**** RECORDS FOR THE TASK
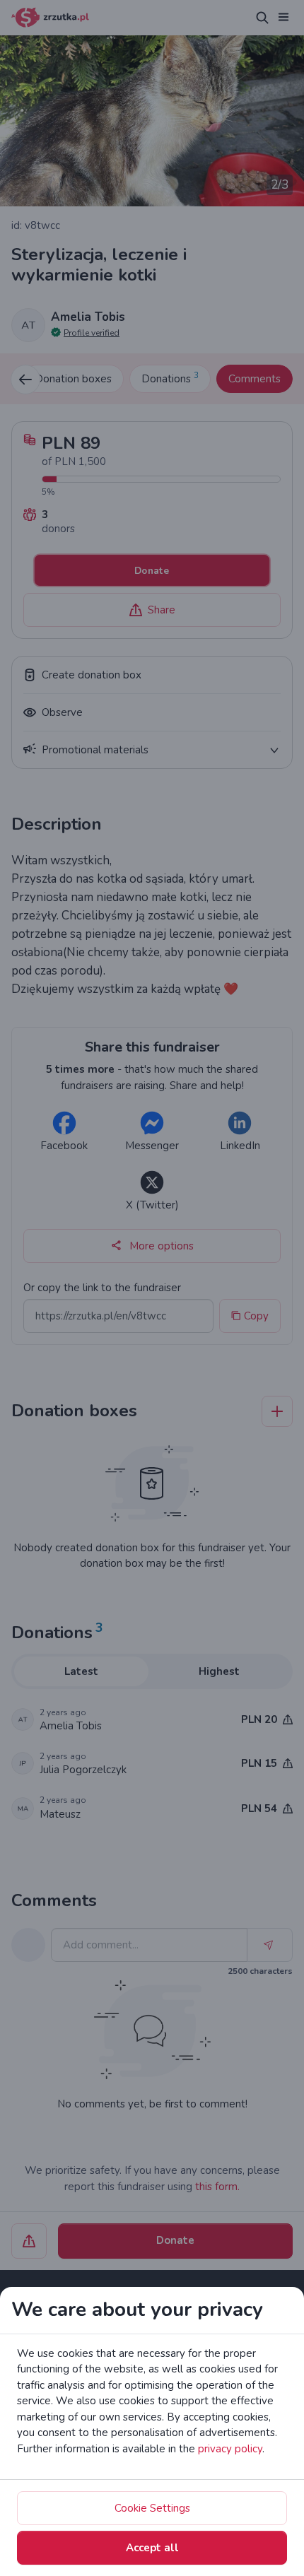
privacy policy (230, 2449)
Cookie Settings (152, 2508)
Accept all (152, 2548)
********
**** RECORDS FOR THE TASK
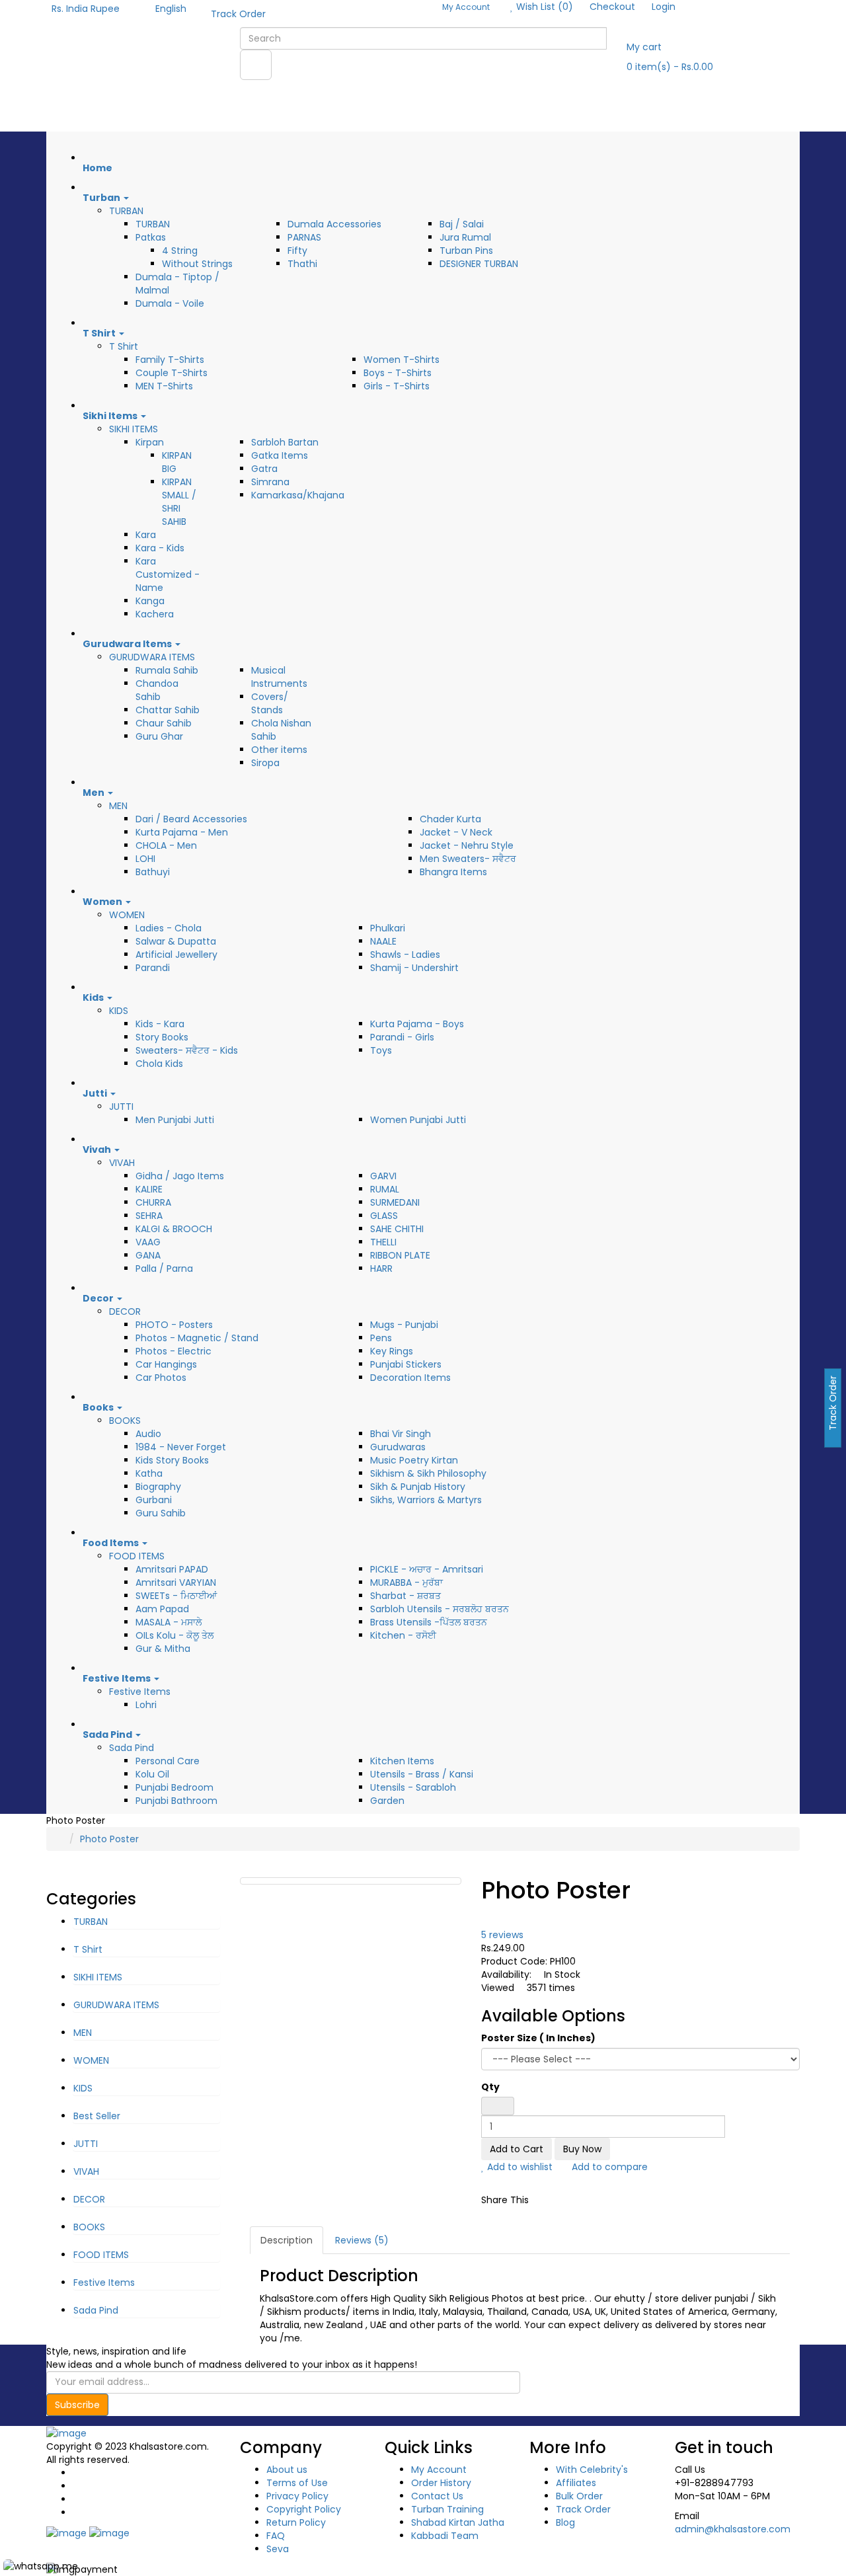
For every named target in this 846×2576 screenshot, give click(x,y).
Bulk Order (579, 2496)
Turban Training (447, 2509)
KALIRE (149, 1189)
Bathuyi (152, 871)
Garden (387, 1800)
********
• [YOUR GOAL] Beginning at the line with "Bulk Order (579, 2496)" and ending at the line with "Garden (387, 1800)", reproduce each line of the data above exactly, and add no other lines.

• [TASK ANSWER]
Bulk Order (579, 2496)
Turban Training (447, 2509)
KALIRE (149, 1189)
Bathuyi (152, 871)
Garden (387, 1800)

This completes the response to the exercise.